The final day of guided trolleybus operation, using the Bombardier vehicles, was 12 March 2023. Buses would temporarily serve the route until the new vehicles had arrived and been accepted for service.

The first Hess trolleybus was delivered on 12 March 2024. Some sections of the route in the city centre will no longer be equipped with overhead wiring, and the new vehicles (which, like many newer trolleybuses, have batteries allowing part of each trip to be operated "off-wire") will serve those sections on battery power. In December 2024, the trolleybus line was expected to reopen in April 2025. It reopened on 5 April 2025.

==Fleet==
===Past fleet===
- 48 Renault PER 180H dual-mode, articulated vehicles, 18 metres long (nos. 603–650); built 1982–1983. All withdrawn by 1999. One, no. 625, was preserved by a local enthusiast.
- 25 Bombardier GLT (TVR) double-articulated vehicles, 24.5 metres long (nos. 1–25); built 2000–2001, last units retired March 2023.

The following vehicles, Nancy's only non-articulated trolleybuses, were purchased and delivered but never used in service.

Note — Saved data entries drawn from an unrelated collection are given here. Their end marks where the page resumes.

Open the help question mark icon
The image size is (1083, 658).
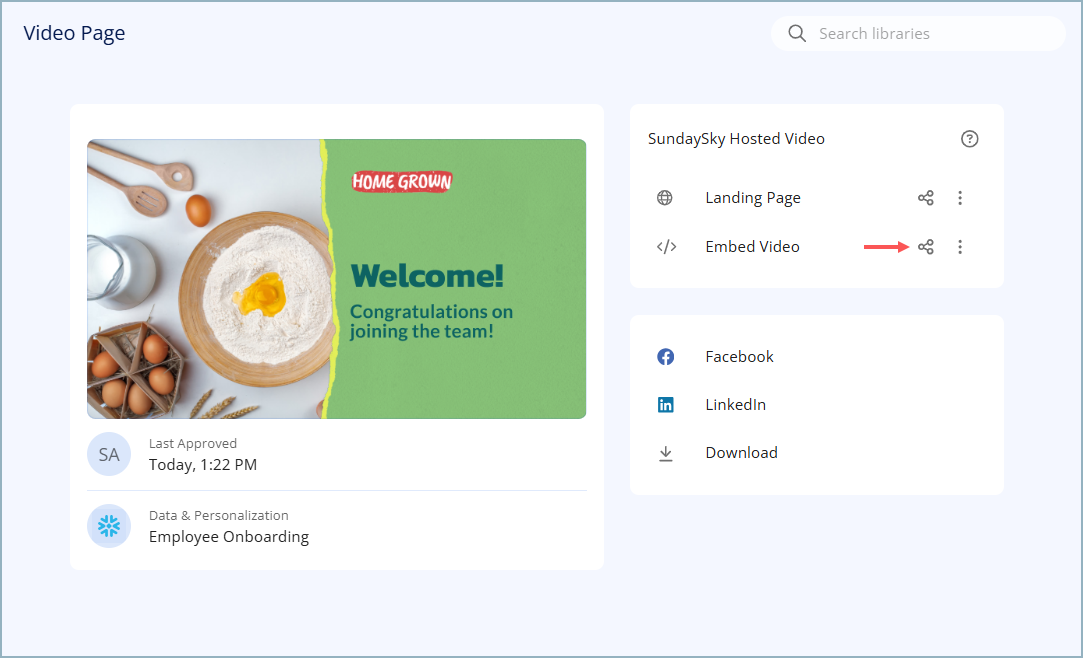[x=969, y=139]
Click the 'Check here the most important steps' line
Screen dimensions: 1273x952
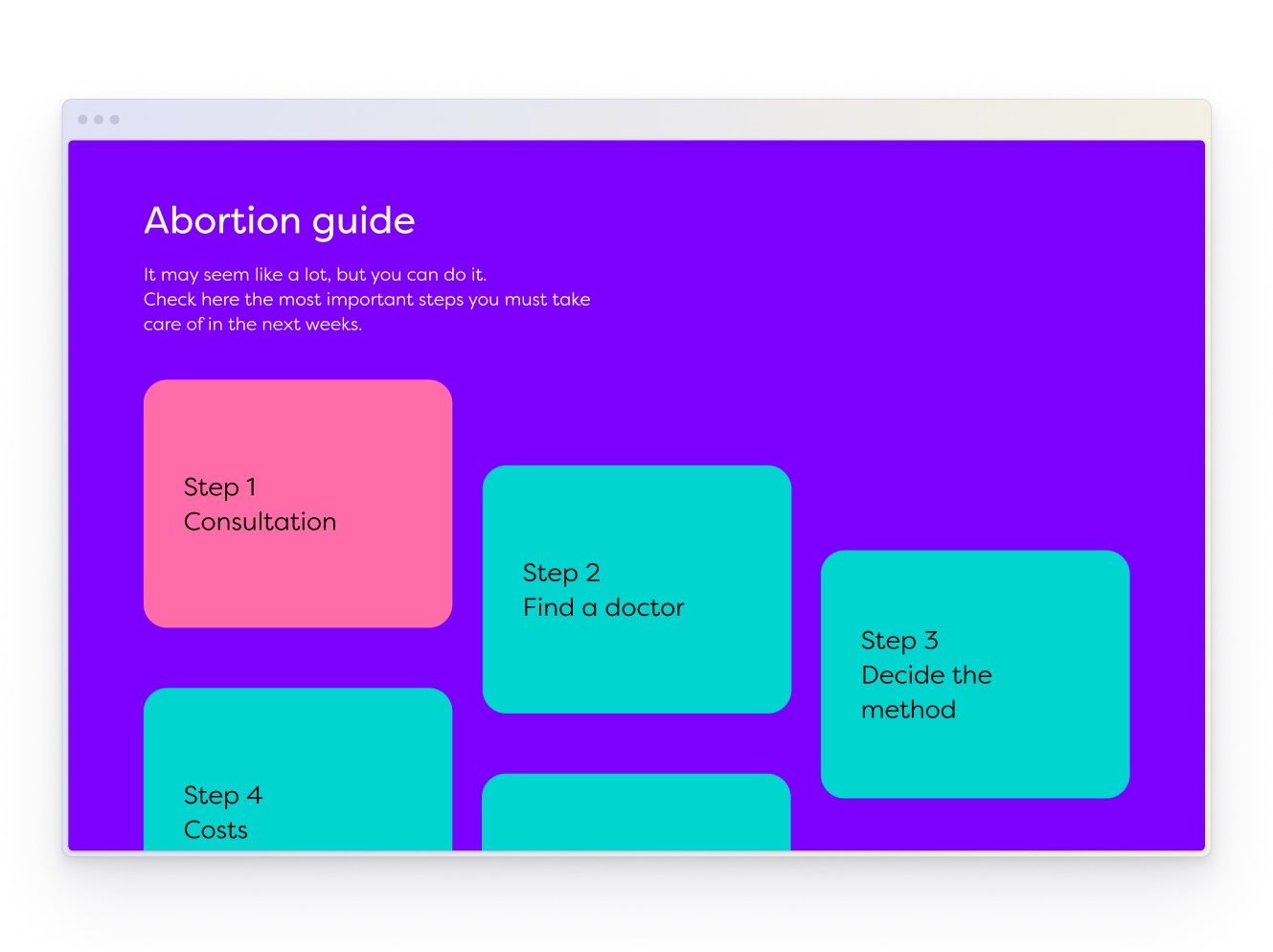point(367,300)
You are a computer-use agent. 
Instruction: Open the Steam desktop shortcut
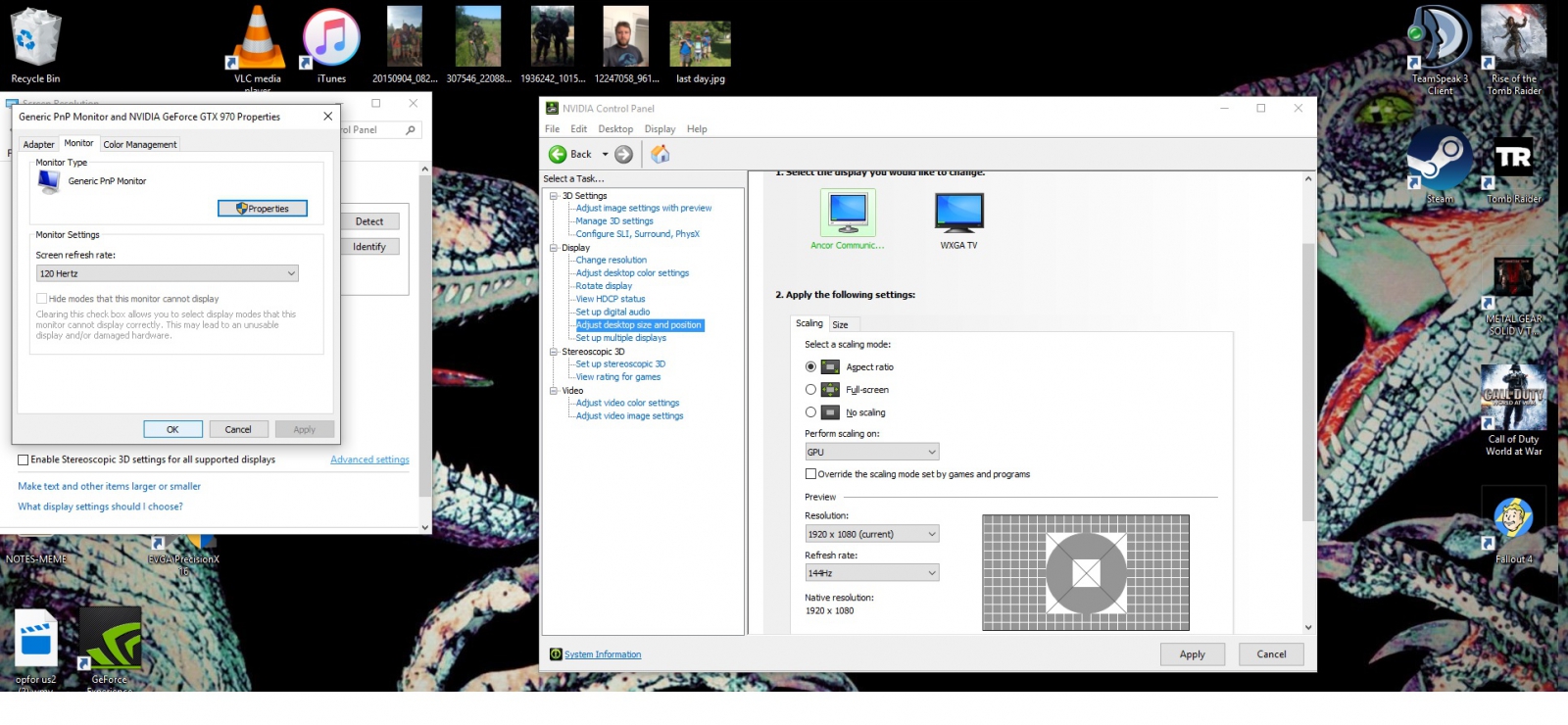tap(1439, 162)
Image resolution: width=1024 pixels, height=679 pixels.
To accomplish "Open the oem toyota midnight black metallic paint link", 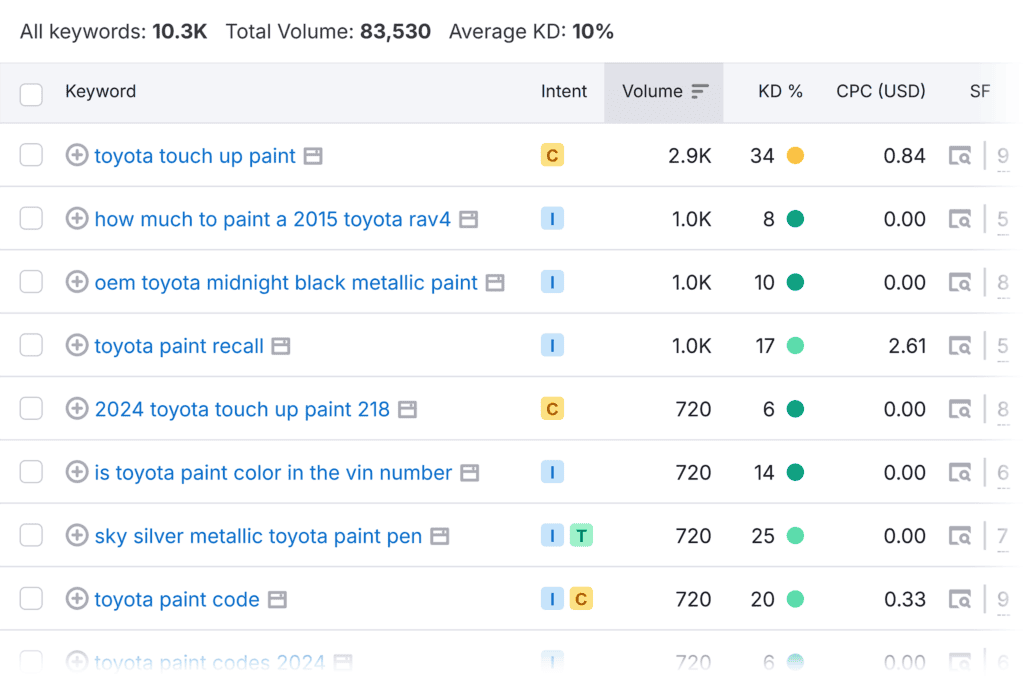I will (x=286, y=283).
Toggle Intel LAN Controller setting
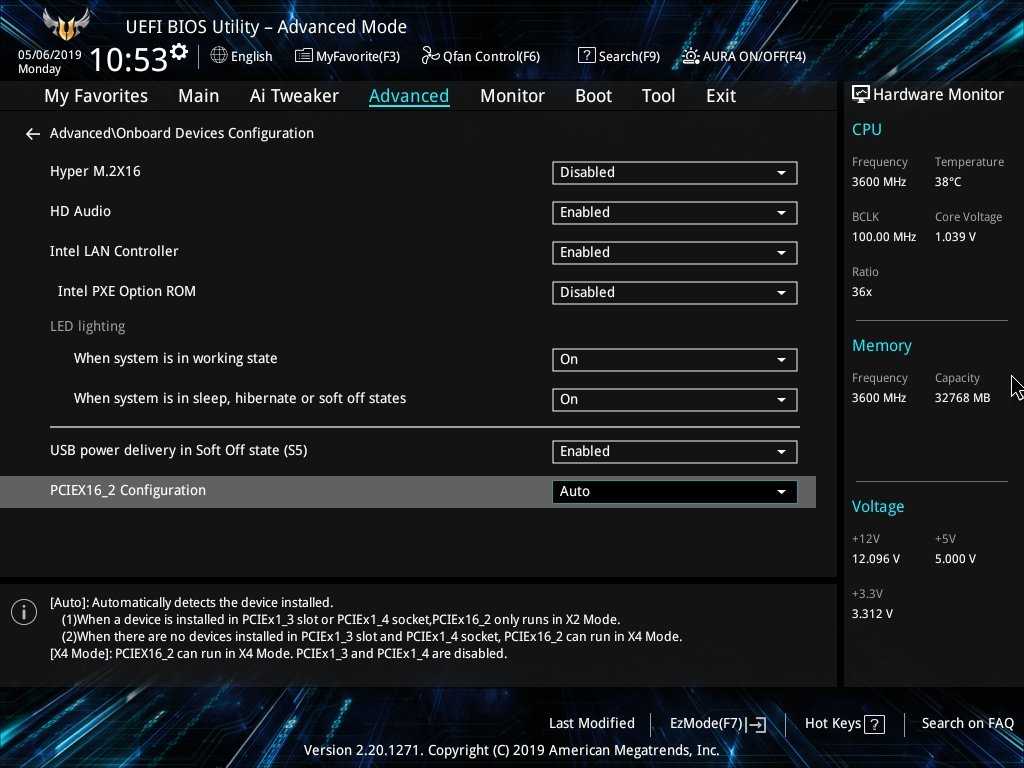 click(674, 252)
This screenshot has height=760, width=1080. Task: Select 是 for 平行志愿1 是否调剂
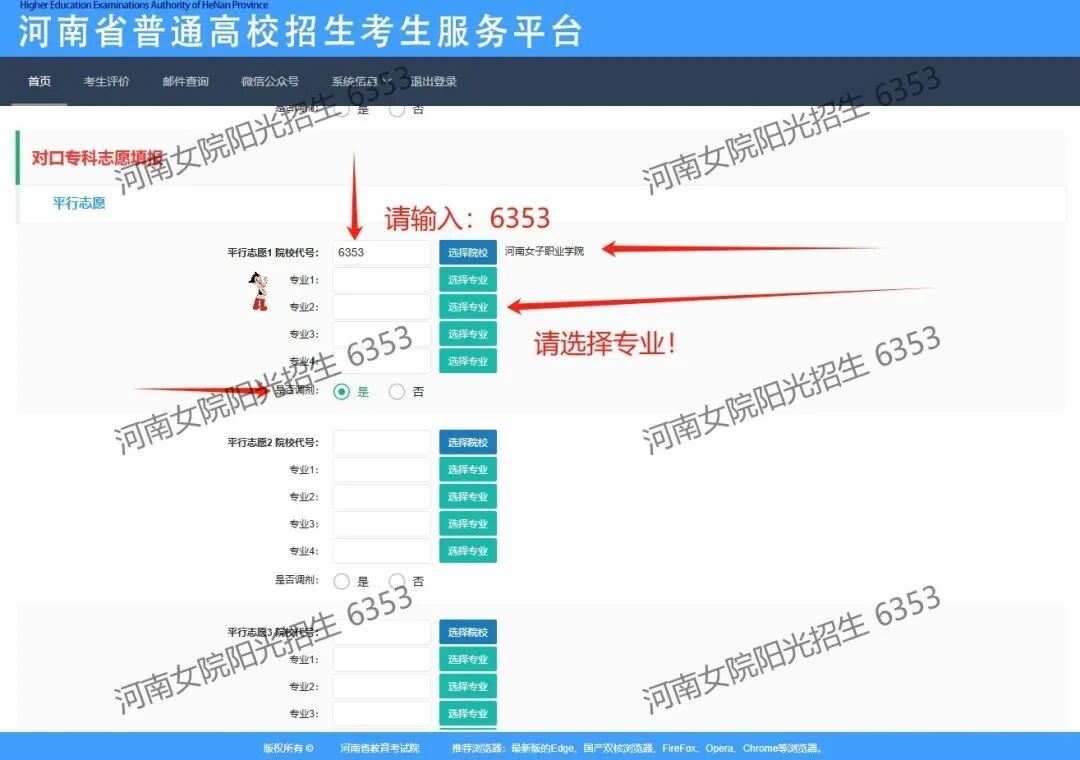[x=342, y=392]
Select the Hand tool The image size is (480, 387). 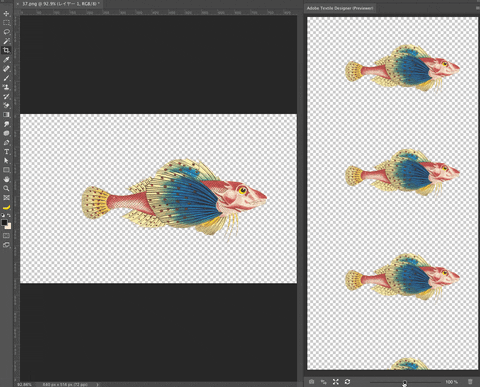tap(6, 179)
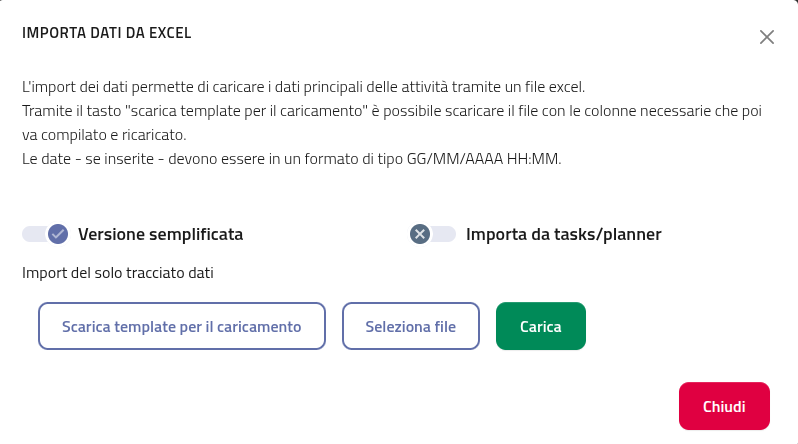The width and height of the screenshot is (798, 444).
Task: Click the checkmark knob on the simplified version toggle
Action: pyautogui.click(x=57, y=234)
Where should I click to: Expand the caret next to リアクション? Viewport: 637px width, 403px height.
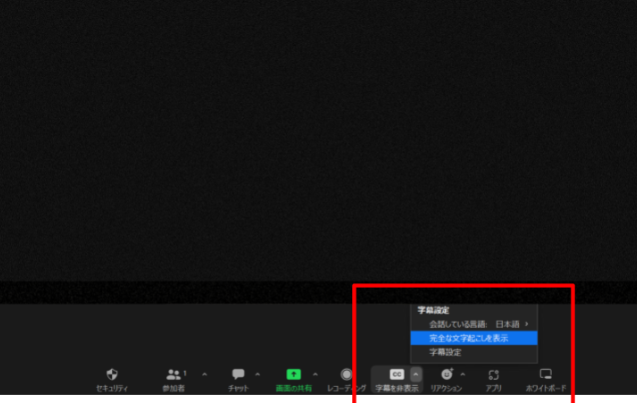(462, 374)
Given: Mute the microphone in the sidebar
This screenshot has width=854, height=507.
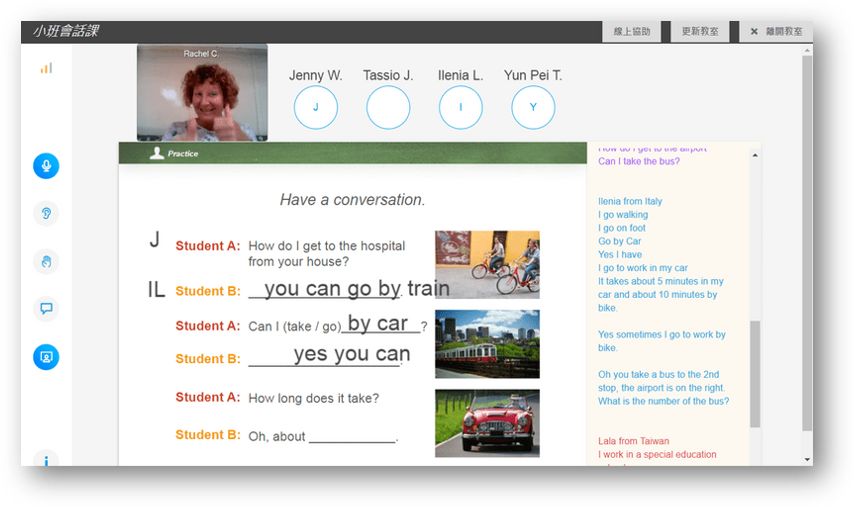Looking at the screenshot, I should coord(46,166).
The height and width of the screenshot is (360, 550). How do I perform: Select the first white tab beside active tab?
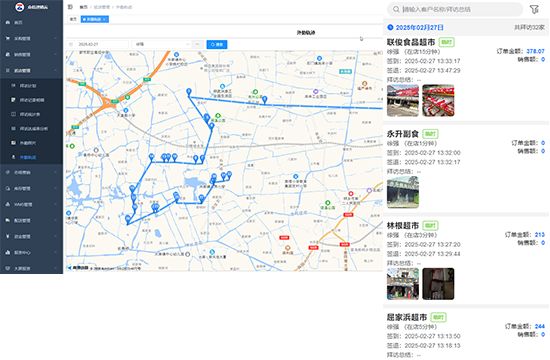(73, 19)

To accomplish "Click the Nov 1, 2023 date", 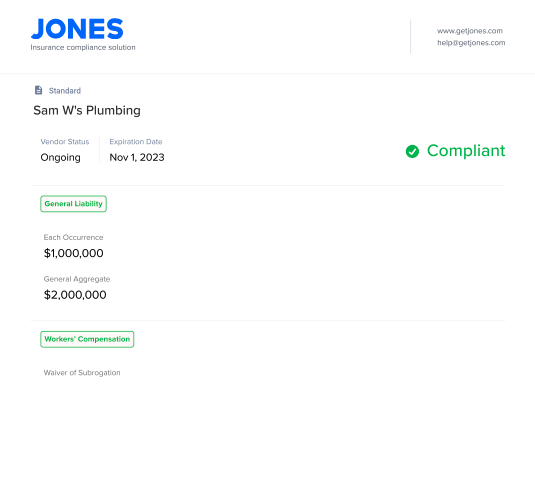I will pos(137,157).
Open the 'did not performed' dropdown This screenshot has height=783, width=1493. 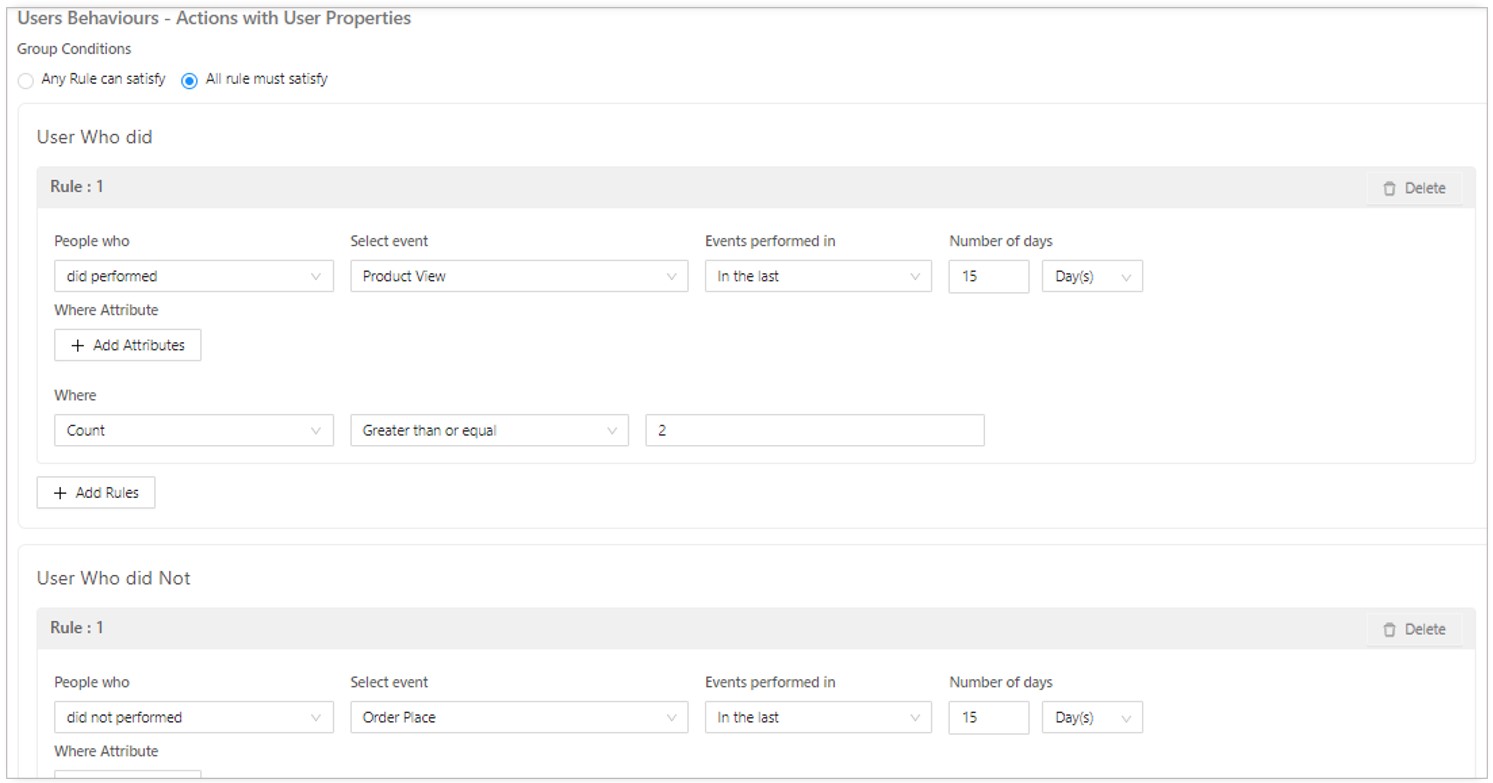(x=193, y=717)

Years later, in late 2011 or 2012, all but one of them were sold to the Ancona trolleybus system, in Italy, where they entered service in 2014.
- 7 AnsaldoBreda F22 trolleybuses (nos. 251–257); built 2000–2002. Never used in Nancy; all but no. 251 were sold in 2011/12.

===Current fleet===
- 25 Hess lighTram 25DC double-articulated trolleybuses, 24.4 m long; delivery began March 2024.